沙織と充弘は、互いの職場は五百メートルと離れぬところにありながら、全くお互いの存在に気付いておらぬ。このまま行くと因果に則っていない為、私は報
告書を提出するべきところであるが、少し未来に彼らは出会うことになるため保留している。五年ほど後になるが、山手線の田町と品川の間に新駅が出来ると、
彼らは毎日同じ駅を利用するようになり、ふとしたきっかけで知り合う。あとは運命の二人なのだから、恋に落ちるのは簡単だ。

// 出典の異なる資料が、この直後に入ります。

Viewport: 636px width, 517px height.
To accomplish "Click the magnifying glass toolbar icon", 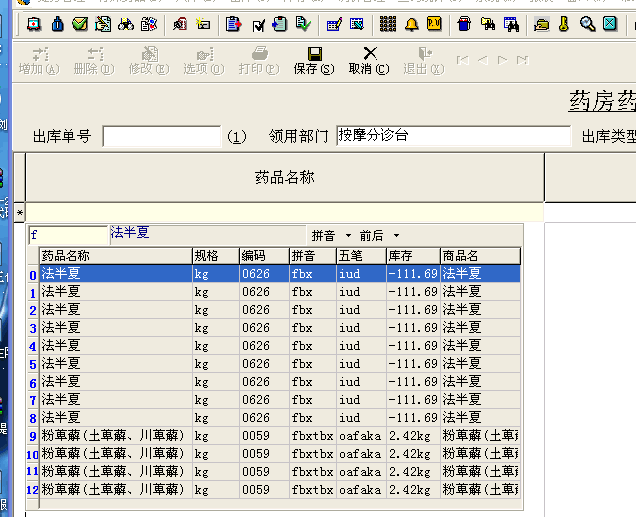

気になるのは、新駅が完成するのは沙織が最愛の一人息子を産んだ産休明けになることと、充弘の妻がなかなか離婚に同意せぬことである。二人が現実と運命
を戦わせなければならぬ苦悩を思うと、出来れば彼らが結婚する前に出会わせてやりたい。しかしこの二人はまったく真面目な性格で、例えば仕事のあとふと周
辺を散歩してみることも、定期券に記載されている区間以外に出かけることもほとんどない。いくら私が監視するためだけに存在する神とはいえ、これはもどか
しいことであり、もし朝の通勤電車でどちらかが一駅だけうっかり乗り過ごしでもすれば、二人が出会えるよう取りはからってやりたいとも思うのだが、彼らは
真面目なので電車を乗り過ごしたりせぬのである。
彼らに限らず、ここ最近の世の中は情報が交錯したり効率ばかりを重視する風潮の為か、自らの因果を見極めることの出来ぬ者が急増しており、我々の仕事は
忙しくなるばかりである。一旦は因果から逃れたように見えても、結局は私の上司の力により人々は因果に囚われ続けることになるのだから、早めに見極める力
を養ってほしいものである。
......ああ、因果というと嫌われてしまうのだった、言い直そう。自らの手で切り開かずにいた運命は、のちに自らを苦しめることとなる。だから、出来る限り
自分で運命を切り開いてほしい。たとえばもう一駅電車に乗ってみるとか、いつも歩かぬ道を歩いてみるとか、そんなことでも良い。これは私の仕事の効率化の
為に言うのではない。
そこに君の運命が転がっているかもしれぬことを、私は伝えたいのである。